### [EXERCISE REQUIREMENTS]
Print the lines between the one holding "The image size" and the one holding "center [740, 110].", inclusive, word for word and without the pictures.

== DATA IN THIS EXERCISE ==

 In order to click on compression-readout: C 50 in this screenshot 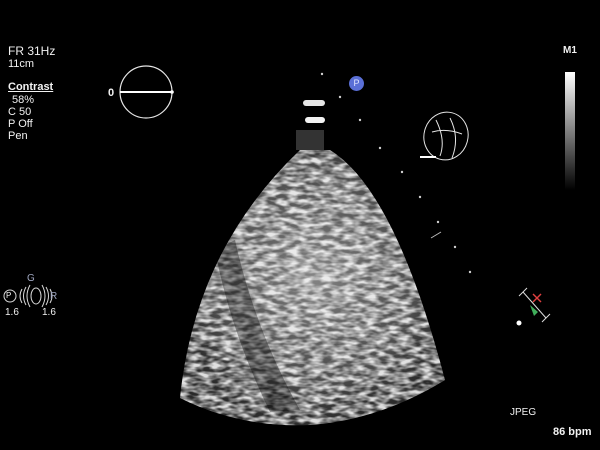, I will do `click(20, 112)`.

===
== DATA IN THIS EXERCISE ==

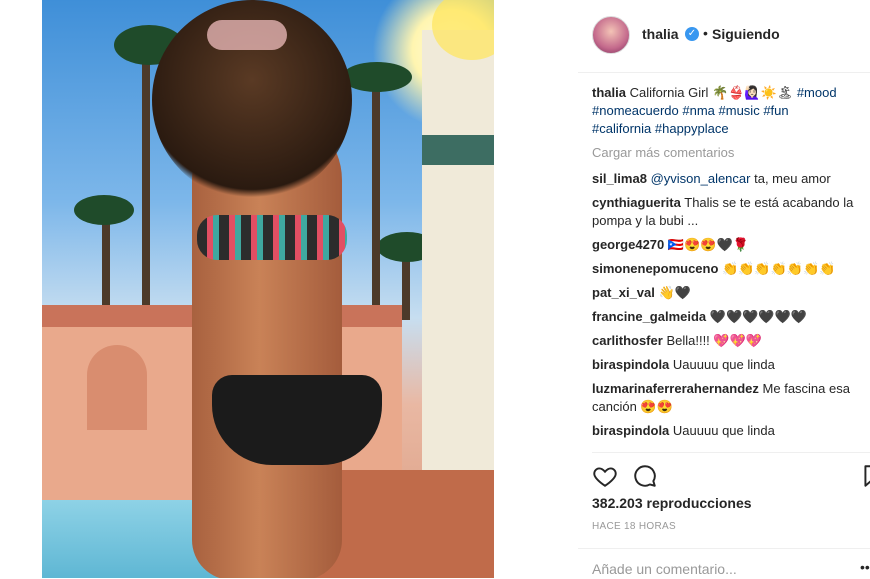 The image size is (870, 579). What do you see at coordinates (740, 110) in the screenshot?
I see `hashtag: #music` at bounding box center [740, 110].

===
== DATA IN THIS EXERCISE ==

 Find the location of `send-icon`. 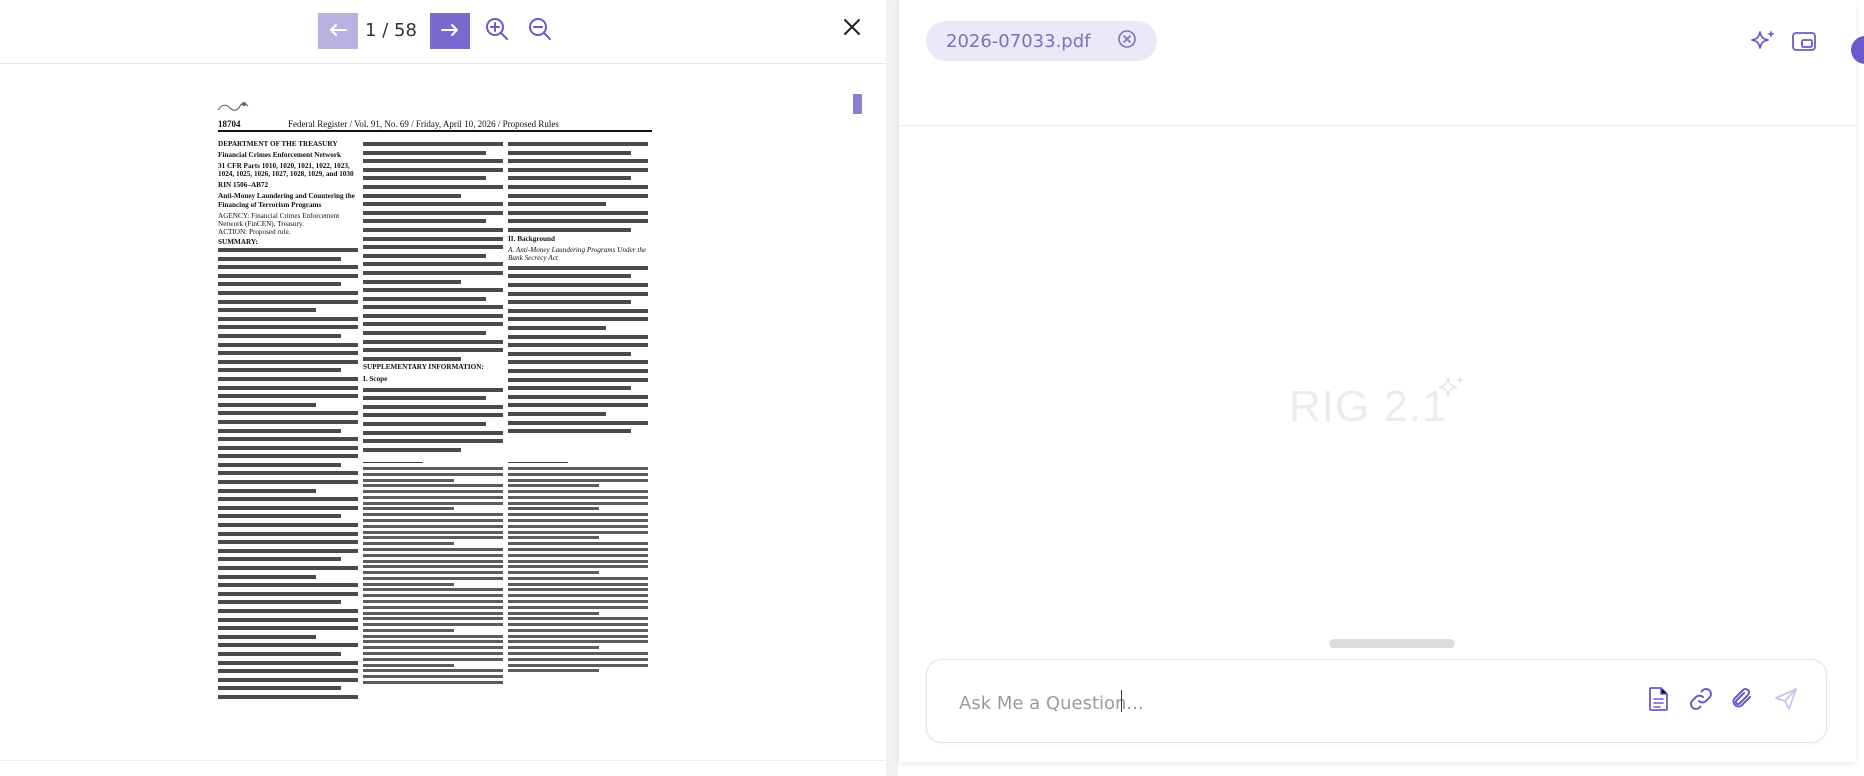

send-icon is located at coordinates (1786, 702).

===

### [ANSWER TO THE PROBLEM]
 The image size is (870, 579). What do you see at coordinates (740, 110) in the screenshot?
I see `hashtag: #music` at bounding box center [740, 110].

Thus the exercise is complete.